Farm Progress

Cougar captured on game camera in U.P.

First time a cougar is seen in over 3 million camera images collected since 2009.

October 30, 2018

2 Min Read
COUGAR SIGHTING: DNR game camera records a cougar in Gogebic County, Mich.

A game camera set up as part of an ongoing state deer movement study has captured images of a cougar in Gogebic County, about 9 miles north of Ironwood.

The images were reviewed and verified by the Michigan Department of Natural Resources’ Cougar Team.

Since 2008, DNR has confirmed 38 cougar reports, with all but one of those occurring in the Upper Peninsula. These reports include multiple sightings of the same cougar, not 38 individual animals.

So far, there remains no conclusive evidence of a Michigan breeding population of mountain lions. Cougars are an endangered species in Michigan and are protected by law.

“This latest confirmed report illustrates just how rare cougars are in the Upper Peninsula,” says Brian Roell, a DNR wildlife biologist in Marquette. “This is the first time we’ve ever caught a cougar on more than 3 million game camera images we’ve collected in our studies since 2009.”

DNR researchers use game cameras for deer, predator-prey and bear studies. The deer movement study alone uses 50 game cameras in the western U.P., including the one in Ironwood Township that caught the images of the cougar at 7:15 p.m. Oct. 1.

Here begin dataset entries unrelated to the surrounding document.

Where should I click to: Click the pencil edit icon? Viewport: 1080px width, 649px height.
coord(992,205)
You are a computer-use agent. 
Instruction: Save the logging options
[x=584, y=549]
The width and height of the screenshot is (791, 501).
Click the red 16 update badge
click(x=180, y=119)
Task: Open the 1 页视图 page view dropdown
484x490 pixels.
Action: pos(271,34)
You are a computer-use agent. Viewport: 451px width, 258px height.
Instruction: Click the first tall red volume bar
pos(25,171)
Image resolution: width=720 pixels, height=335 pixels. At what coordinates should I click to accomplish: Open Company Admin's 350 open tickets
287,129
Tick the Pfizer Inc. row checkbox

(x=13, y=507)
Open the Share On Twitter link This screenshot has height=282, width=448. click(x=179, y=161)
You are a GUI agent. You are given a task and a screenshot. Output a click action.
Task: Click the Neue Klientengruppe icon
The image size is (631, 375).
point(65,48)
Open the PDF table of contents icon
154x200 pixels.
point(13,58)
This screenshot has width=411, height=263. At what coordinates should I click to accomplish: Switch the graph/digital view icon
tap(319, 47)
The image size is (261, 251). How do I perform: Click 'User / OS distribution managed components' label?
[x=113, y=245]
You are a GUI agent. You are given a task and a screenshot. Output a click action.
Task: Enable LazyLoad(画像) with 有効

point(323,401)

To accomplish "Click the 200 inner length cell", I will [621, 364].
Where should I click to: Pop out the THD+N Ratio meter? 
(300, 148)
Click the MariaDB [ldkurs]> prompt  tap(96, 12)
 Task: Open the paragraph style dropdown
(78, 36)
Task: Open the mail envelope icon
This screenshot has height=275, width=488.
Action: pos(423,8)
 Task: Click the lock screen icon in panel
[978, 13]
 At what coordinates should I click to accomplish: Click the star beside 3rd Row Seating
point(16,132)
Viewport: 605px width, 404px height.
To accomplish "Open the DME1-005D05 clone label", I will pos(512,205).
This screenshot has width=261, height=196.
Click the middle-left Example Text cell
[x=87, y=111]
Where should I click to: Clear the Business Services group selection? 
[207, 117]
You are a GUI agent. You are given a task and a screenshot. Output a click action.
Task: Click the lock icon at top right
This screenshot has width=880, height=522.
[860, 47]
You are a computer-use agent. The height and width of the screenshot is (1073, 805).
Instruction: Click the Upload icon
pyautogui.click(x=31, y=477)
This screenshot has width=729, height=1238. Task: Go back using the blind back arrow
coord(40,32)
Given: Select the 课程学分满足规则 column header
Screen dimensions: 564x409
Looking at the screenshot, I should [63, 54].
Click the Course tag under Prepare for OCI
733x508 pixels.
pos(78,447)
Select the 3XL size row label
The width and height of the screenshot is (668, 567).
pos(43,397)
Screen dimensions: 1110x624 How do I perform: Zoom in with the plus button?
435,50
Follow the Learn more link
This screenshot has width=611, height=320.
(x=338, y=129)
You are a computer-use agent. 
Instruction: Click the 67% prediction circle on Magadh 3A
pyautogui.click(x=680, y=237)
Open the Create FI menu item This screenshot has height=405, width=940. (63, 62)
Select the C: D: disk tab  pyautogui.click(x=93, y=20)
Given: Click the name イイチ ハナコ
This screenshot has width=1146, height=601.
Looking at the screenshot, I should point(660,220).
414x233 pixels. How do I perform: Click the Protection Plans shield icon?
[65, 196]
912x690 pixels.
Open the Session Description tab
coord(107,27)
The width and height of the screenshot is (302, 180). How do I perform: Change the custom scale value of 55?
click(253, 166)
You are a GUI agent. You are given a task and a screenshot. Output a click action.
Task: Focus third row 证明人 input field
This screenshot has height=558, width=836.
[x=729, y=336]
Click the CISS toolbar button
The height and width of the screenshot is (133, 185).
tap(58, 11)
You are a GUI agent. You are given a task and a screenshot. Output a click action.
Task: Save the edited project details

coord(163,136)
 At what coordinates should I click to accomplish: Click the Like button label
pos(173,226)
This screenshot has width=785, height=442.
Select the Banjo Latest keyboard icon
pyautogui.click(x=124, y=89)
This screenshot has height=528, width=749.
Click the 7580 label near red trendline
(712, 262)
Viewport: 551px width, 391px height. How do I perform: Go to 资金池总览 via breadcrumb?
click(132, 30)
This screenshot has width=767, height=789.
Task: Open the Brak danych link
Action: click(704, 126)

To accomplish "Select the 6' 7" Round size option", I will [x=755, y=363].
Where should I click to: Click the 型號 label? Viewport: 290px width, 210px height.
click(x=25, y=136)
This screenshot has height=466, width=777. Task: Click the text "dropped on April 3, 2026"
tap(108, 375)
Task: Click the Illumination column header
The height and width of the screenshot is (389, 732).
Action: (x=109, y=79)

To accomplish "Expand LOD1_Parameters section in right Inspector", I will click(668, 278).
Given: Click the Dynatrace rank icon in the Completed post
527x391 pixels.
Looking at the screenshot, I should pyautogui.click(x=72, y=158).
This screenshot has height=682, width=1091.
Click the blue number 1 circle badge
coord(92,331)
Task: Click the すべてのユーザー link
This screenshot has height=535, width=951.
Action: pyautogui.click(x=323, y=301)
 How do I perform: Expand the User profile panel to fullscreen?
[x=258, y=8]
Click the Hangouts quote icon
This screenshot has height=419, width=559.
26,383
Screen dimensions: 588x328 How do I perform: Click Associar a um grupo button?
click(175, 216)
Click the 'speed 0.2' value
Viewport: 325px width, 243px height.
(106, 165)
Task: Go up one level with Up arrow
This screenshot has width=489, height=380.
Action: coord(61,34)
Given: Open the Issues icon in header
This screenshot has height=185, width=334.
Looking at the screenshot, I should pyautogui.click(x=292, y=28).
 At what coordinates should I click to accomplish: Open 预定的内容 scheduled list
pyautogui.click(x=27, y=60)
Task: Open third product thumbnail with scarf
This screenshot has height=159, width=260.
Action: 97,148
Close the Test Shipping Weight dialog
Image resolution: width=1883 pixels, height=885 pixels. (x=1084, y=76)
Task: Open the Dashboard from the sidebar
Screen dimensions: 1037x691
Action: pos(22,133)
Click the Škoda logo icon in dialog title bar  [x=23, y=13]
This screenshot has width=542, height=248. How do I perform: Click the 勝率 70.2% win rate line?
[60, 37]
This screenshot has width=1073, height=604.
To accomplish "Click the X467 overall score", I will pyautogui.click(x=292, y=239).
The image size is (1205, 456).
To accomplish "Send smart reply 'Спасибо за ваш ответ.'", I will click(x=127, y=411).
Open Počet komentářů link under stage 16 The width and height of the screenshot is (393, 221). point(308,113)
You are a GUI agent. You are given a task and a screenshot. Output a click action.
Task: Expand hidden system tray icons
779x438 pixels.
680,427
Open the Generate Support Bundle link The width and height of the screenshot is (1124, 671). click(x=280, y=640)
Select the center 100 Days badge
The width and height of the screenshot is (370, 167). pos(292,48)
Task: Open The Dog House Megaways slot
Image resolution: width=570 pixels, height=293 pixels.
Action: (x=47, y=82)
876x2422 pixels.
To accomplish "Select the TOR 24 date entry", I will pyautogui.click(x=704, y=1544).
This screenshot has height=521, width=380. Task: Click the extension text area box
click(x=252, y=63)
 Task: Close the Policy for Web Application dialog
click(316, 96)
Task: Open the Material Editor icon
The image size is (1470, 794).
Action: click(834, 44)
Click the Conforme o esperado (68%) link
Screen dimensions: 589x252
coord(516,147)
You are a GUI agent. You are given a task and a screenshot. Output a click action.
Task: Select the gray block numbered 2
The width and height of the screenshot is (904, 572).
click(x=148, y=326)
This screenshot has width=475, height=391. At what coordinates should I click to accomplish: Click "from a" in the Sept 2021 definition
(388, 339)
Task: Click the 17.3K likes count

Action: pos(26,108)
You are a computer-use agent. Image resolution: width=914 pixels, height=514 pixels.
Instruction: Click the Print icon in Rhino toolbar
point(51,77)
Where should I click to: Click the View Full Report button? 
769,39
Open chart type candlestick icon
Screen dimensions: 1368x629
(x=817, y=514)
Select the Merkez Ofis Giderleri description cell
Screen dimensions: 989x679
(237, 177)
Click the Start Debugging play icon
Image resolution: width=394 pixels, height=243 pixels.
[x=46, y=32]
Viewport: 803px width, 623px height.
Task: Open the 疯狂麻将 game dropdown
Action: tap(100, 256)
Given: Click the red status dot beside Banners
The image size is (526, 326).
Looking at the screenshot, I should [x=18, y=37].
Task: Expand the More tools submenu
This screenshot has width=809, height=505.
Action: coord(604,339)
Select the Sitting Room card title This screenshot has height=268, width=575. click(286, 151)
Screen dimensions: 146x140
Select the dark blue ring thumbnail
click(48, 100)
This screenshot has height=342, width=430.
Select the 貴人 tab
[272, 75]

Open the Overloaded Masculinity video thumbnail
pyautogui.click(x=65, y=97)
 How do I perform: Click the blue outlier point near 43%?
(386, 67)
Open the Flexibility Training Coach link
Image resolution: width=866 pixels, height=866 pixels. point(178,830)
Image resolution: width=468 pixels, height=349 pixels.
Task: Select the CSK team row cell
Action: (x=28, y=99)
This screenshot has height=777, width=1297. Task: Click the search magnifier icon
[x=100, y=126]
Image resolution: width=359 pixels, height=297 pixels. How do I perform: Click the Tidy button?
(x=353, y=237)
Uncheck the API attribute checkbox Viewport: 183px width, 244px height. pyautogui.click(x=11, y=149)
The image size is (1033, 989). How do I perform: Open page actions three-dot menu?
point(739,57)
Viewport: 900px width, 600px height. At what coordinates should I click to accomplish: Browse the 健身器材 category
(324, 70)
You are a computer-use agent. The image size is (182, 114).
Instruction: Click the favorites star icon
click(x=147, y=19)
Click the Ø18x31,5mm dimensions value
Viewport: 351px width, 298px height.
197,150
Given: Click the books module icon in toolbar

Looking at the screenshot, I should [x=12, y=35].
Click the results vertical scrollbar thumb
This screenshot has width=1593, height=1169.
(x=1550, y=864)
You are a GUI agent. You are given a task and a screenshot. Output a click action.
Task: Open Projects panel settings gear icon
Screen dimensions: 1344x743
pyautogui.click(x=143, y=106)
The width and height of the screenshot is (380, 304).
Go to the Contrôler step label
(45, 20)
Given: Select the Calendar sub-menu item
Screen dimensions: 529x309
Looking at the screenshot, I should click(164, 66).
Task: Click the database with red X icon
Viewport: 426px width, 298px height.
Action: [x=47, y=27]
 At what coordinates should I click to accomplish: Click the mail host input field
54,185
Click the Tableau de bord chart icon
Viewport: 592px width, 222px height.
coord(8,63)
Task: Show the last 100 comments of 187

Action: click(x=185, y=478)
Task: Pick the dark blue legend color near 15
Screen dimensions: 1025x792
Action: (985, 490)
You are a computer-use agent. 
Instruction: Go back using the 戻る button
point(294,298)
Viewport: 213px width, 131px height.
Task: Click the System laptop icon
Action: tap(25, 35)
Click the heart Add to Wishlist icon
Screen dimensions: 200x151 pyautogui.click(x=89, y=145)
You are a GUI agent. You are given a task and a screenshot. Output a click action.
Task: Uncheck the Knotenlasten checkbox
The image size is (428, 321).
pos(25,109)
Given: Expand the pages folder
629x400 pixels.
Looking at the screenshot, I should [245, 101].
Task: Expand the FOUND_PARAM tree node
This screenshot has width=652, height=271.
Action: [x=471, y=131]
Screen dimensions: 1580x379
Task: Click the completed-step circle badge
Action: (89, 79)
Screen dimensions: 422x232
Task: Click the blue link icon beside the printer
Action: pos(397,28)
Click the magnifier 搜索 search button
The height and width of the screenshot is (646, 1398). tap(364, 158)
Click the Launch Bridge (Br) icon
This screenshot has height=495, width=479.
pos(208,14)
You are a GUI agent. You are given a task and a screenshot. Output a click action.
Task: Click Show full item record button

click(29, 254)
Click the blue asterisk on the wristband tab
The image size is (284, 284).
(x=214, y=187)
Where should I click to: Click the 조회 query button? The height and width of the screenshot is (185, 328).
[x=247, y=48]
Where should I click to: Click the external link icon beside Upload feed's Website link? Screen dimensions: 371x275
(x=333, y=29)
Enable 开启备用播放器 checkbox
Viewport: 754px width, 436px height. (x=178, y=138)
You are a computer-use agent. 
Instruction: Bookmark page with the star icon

The three daylight photos on the game camera show the mountain lion walking past, from right to left. Biologists noted there was no tracking collar on the cougar. No identification of whether the animal was a male or female was possible.

Michigan cougar confirmations have been derived from trail camera video, photographs, tracks, scat, and in the case of two male cats, poached carcasses.

Previous genetic testing on tissue samples from those two cougars poached in the U.P. showed the two animals likely came from a population found generally in South Dakota, Wyoming and northwest Nebraska.

“This genetic research lines up with what we’ve presumed previously, that cougars found in the Upper Peninsula are males dispersing from this population east of the Rocky Mountains,” says Kevin Swanson, a DNR wildlife management specialist with the department’s Bear and Wolf Program. “These males dispersed from the main population are looking to establish new territories.”

Researchers investigated the potential population of origin for the two cougars using a database that includes samples from cougar populations in South Dakota, North Dakota, Nebraska, Montana, Wyoming, Colorado, New Mexico, Arizona, Texas, Oregon and Florida.

According to the U.S. Fish and Wildlife Service, cougars were once the most widely distributed land animal in the Western Hemisphere but have been eliminated from about two-thirds of their historic range.

At one time, cougars lived in every eastern state in a variety of habitats, including coastal marshes, mountains and forests. They were native to Michigan, but were trapped and hunted from the state around the turn of the 20th century.